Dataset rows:

================================

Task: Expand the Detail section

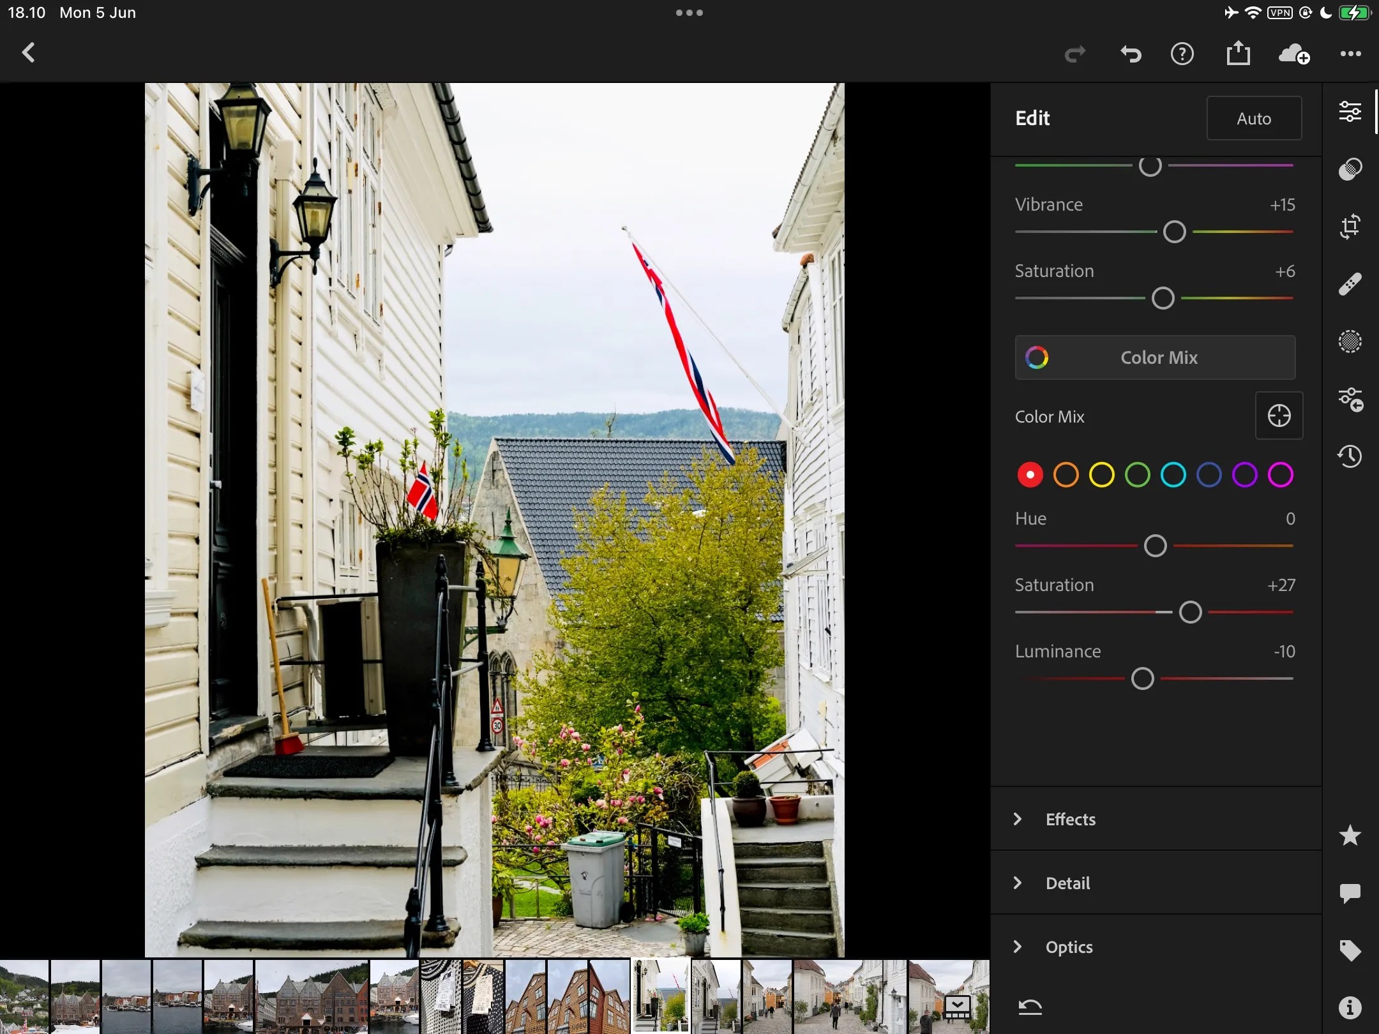Action: [x=1066, y=883]
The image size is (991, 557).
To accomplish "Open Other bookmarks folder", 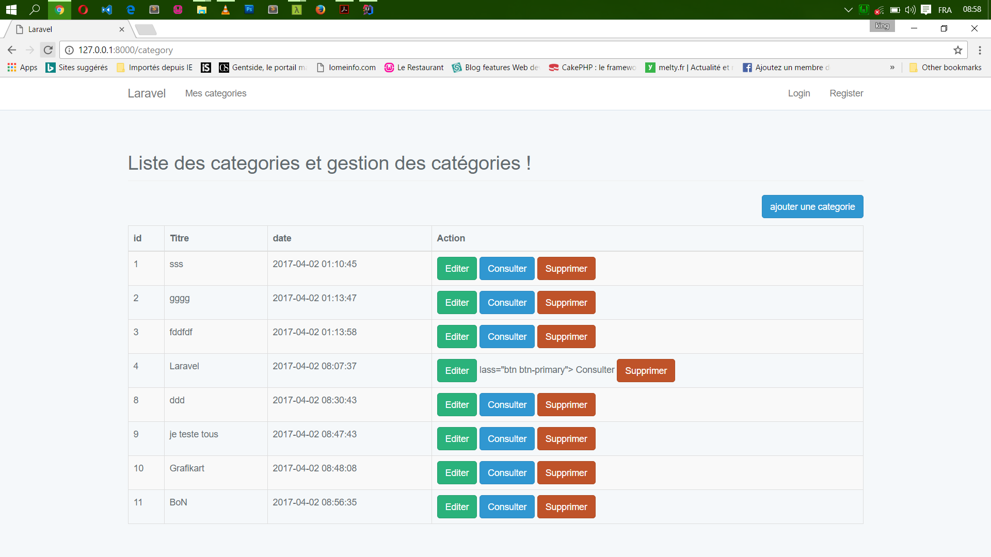I will (946, 68).
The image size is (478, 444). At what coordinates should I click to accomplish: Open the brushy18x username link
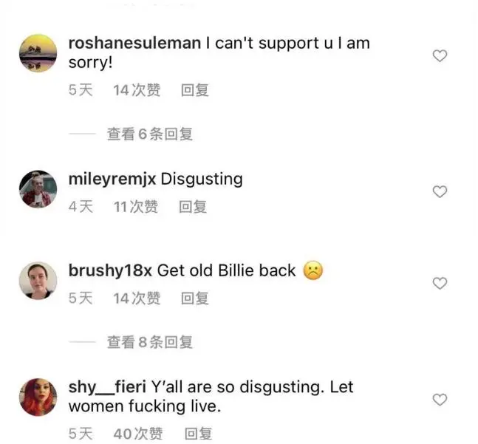point(110,270)
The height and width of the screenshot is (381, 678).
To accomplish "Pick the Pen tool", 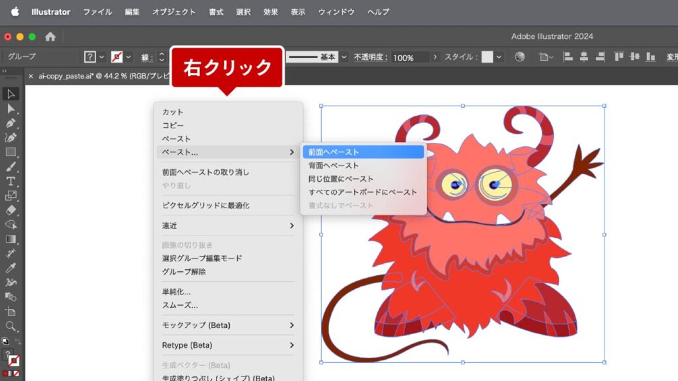I will [11, 123].
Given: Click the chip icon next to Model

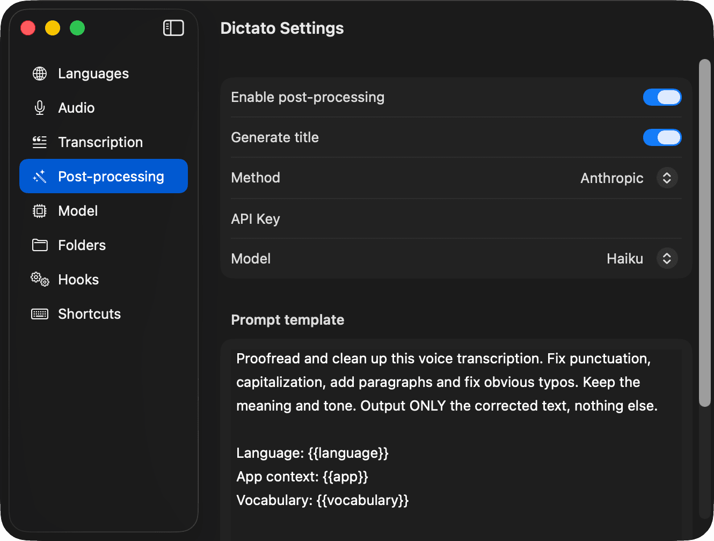Looking at the screenshot, I should [39, 210].
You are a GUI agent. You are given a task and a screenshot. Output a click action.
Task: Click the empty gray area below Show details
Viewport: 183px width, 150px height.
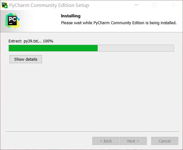91,96
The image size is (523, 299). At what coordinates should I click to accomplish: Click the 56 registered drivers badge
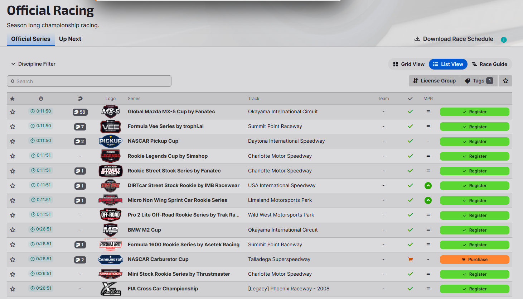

================================

Pull out each line of the material above that contains the word "width", and copy those lines in full.

* [Solution for this exercise]:
The height and width of the screenshot is (381, 678).
Viewport: 183px width, 150px height.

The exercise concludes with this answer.